Monday, September 2, 2013

Just War Theory and Syria Strikes, Part One

Can we frighten this man into killing
people only conventionally?
I am framing this inquiry in the context of Just War Theory (JWT henceforth), a theological inquiry in Christianity going back at least to Saint Augustine, 354-430. It's most robust treatment was by St. Thomas Aquinas, 1225-1274, whose exposition was so thorough that it still forms the basis of modern theory.

Today my main points are that going to war requires at least three questions to be answered in the affirmative, below. In this post I'll only address the first for brevity's sake and leave the other two for later.

1. Is there just cause for the war?

2. Is the war authorized by proper authority?

3. Is it wise to wage the war?

Is there just cause for war?

Just Cause of war is the fundamental question, of course. I remember reading a (probably apocryphal) story of a South Seas island native chieftain who after a large battle between the US Marines and the Japanese in WW2 asked the American commander who was going to eat the vast quantities of flesh of the slain soldiers.

The Marine general explained that neither the Japanese nor Americans killed people for food.

"What barbarians you are!" the chief replied, "To kill for no good reason!"

Historically, Western thought on war, heavily influenced by Christian theology, has held that war cannot be separated from larger concerns of nations, and in fact is one part of national relationships. "Politics is the womb in which war develops," said German officer and theorist Carl von Clausewitz. More famous is his observation that, "War is not an independent phenomenon, but the continuation of politics by different means."

JWT has generally held that the political just cause for war is pretty narrowly expressed: either to defend one's own nation from actual or imminent attack, or to protect innocent third parties from deadly aggression or oppression. Some years after the American Civil War, Union General William T. Sherman put it simply: "The only just aim of war is a more just peace," which is a political goal. Absent its political orientation, warfare becomes just what the South Seas chieftain said, an exercise in pointless killing.

Not all JWT theorists agree that a nation may strike pre-emptively even in the case of clearly imminent attack, but since no one in the Obama administration claims that Syria poses any kind of military threat to the US, I'll not address the self-defense tenet here.

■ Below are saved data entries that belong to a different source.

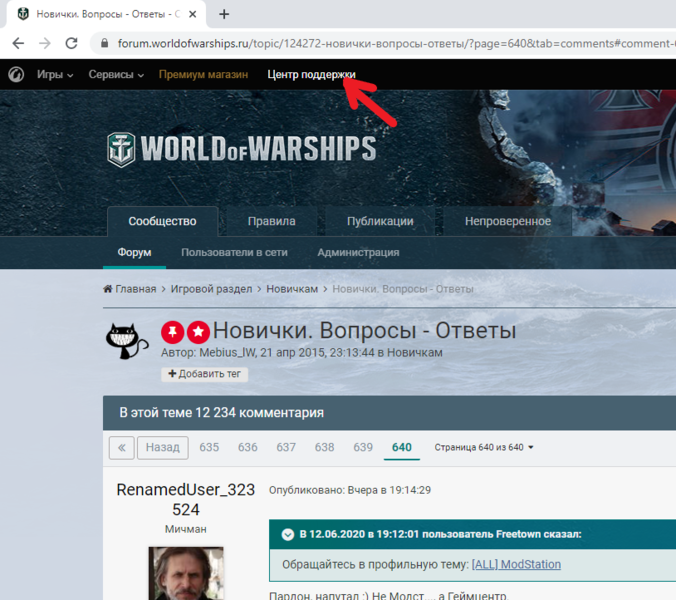Open the Публикации tab

(x=380, y=221)
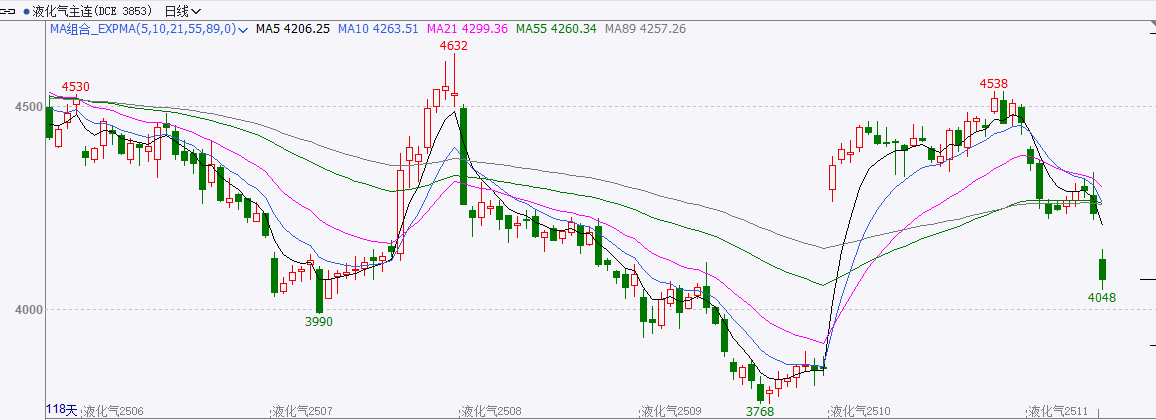Click the 4632 peak price label
Screen dimensions: 1156x420
point(454,45)
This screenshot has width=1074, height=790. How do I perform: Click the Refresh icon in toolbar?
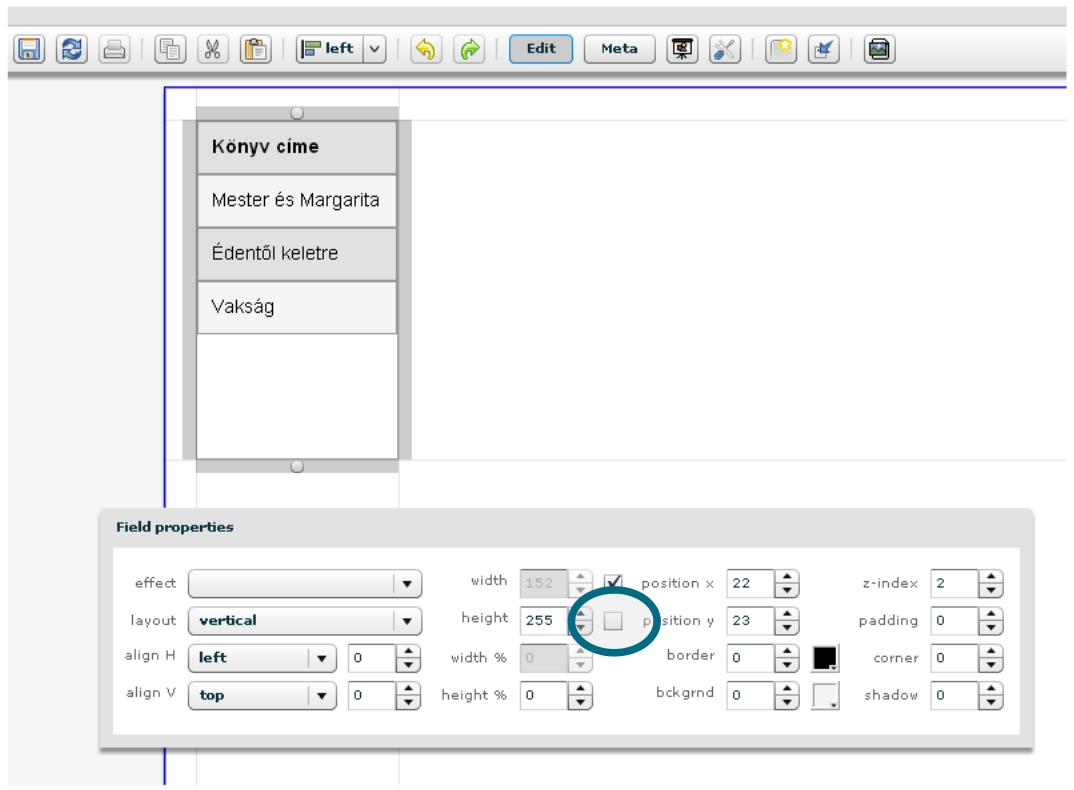71,49
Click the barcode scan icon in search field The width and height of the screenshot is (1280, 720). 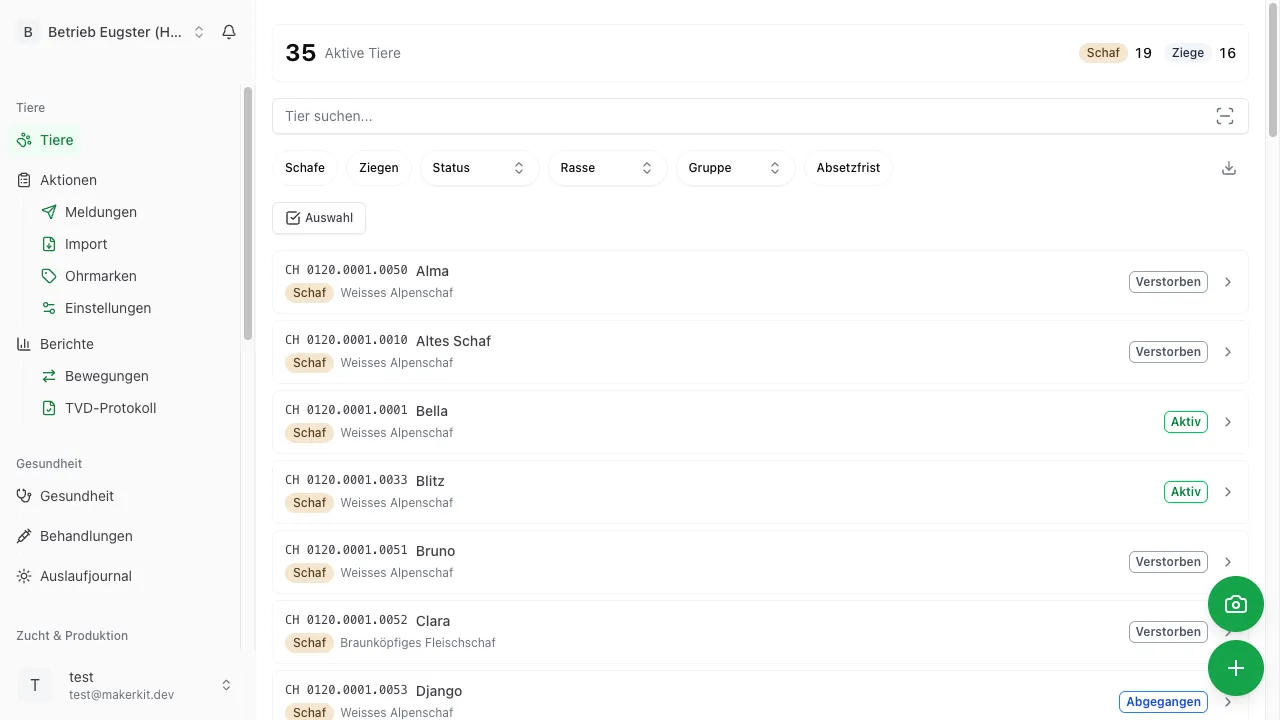point(1225,116)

The question then becomes one of protection of the innocent, and whether chemical weapons are sui generis so that American warmaking on their users is justifiable for that reason alone. That is, in a civil war in which everyone agrees that at least 100,000 people on all sides have died, untold numbers of whom were murdered outside the laws of war but by conventional means, is the use of chemical weapons by itself a just cause for the US to wage war on Syria, a nation not at peace with itself but with which the US is now at peace?

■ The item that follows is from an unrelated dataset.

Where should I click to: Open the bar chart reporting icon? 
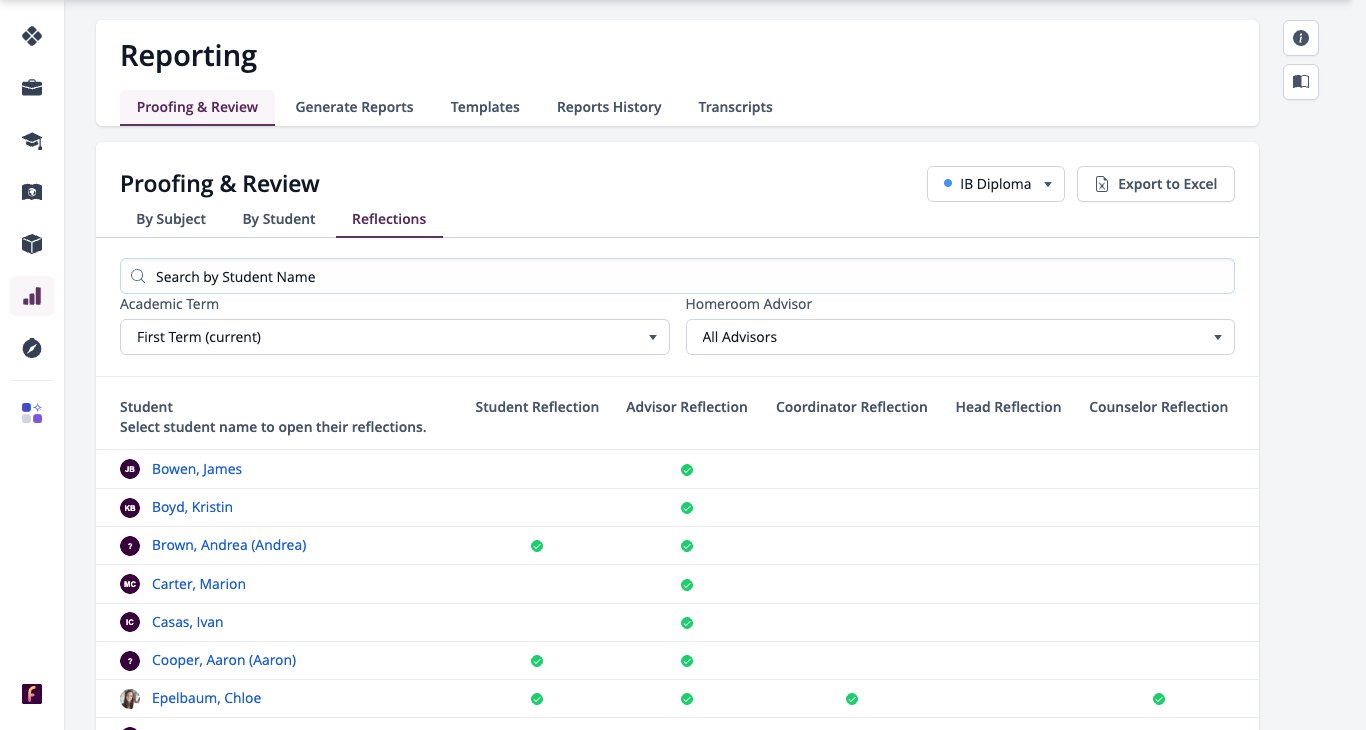(x=32, y=296)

If the answer is no, then war making against Syria cannot morally be done. If the answer is yes, as the administration clearly claims it is, we move to the next crucial inquiry of JWT - the war we wage must be justly conducted.

I'll shape this discussion around the JWT tenet of proportionality. The doctrine of proportionality is simply stated that the means of conducting the war must be proportionate to the goal for which the war is waged. Another way of looking at it is that while the just ends desired do not justify any means to attain them, they absolutely justify some means. The tenet of proportionality, then, is to assess what the justified means are, then employ those means and not the unjustified ones.

Which leads directly to the question: what exactly is the goal here? The president, secretary of state and others, in multiple remarks and interviews, have specifically announced three key objectives:

A. There is no intention of effecting regime change in Syria.

B. The strikes are to punish Assad's regime for using chemical weapons.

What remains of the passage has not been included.